"Can I see?" "Come here, Gloria, sit on my lap." "Cassia, move over a bit so Seth can see."
We, as a family, are crowded around the computer screen, looking at some pictures of a far-off missionary family. In my children's hearts, a seed is being planted. A seed that I pray will grow into a real burden for missions; whether it be praying, giving, or going.
I have a Facebook account. This is a great way to keep up with friends and family near or far away. But, more importantly, this is a tremendous way to stay in touch with missionaries. Missionaries thrive on the communication this venue allows.
Our church has, by the grace of God, several missionaries on the field or on deputation. Many of these families can be found on Facebook. Our children love to crowd around the computer with me to see the new pictures posted or, even more fun, the videos that some of the missionaries post. Our children are able to see where our friends live, what they are doing, what the conditions are, how they worship, and how their children are growing.
My son has a friend who, with his parents, is visiting his missionary-sister and her family in Mozambique for the next month. Michael loved seeing pictures of his friend's first plane trip, the reunion the family had, the wonderful family-moments caught on camera. The video of the Mozambiquan band at the airport gave my children a feel for the culture. The video of the thunderstorm amazed them, also.
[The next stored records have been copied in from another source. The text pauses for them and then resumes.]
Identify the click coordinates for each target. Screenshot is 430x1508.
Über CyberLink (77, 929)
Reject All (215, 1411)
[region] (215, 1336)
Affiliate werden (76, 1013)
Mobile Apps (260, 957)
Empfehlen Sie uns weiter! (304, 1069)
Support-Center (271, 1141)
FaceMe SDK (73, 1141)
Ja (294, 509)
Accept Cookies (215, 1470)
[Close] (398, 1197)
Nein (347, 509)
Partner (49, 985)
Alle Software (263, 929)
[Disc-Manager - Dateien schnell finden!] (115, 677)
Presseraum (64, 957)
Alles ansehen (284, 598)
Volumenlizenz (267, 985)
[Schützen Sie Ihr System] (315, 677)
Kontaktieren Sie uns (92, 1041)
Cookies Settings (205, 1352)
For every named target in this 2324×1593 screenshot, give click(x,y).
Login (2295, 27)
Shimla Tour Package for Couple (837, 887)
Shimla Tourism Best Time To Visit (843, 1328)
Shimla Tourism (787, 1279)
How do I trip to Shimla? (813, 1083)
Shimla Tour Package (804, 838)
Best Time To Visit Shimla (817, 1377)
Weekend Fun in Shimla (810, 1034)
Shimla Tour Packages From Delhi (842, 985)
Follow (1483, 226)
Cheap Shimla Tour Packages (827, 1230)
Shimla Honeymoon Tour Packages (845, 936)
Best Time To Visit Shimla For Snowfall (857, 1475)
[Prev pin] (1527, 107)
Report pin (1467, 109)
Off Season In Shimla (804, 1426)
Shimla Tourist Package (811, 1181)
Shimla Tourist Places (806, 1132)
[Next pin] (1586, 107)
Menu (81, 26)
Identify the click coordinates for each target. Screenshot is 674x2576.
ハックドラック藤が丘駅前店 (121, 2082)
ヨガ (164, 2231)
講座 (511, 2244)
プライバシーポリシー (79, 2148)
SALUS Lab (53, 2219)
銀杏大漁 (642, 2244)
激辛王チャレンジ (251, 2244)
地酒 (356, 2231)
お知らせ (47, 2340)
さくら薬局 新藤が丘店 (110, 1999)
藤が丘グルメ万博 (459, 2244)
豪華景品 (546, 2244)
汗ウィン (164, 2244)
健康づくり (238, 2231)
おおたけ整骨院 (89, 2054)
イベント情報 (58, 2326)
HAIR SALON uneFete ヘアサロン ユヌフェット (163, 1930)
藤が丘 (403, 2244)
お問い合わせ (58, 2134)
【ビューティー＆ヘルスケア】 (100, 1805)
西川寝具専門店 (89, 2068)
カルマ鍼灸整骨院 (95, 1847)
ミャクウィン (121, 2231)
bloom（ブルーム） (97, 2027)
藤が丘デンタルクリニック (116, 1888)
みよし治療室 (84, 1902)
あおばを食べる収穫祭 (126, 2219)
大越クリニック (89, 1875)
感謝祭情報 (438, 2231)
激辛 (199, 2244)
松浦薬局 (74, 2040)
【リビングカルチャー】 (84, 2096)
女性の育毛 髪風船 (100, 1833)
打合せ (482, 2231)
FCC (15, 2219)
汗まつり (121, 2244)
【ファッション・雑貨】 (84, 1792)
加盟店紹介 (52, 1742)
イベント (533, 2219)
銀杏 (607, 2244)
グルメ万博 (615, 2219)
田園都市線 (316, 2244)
The video of the Zambian Sunday School class on Kevin's blog opened their eyes and ears to the fact that children worship in song around the world. "What are they singing? Why are they doing that? Where is this?" What a way to get a conversation going about missions!
There are countless missionary biographies out there for us to read - and we should. Reading together is one of our favorite family-time traditions. However, never before have children been able to experience missionary-life so vividly. More than just a prayer card, seeing the lives of today's missionaries is slowly impressing the burden of missions on their young hearts.
Worthwhile time spent in front of a computer screen. When they walk away, I want them to remember and water that seed growing in their hearts.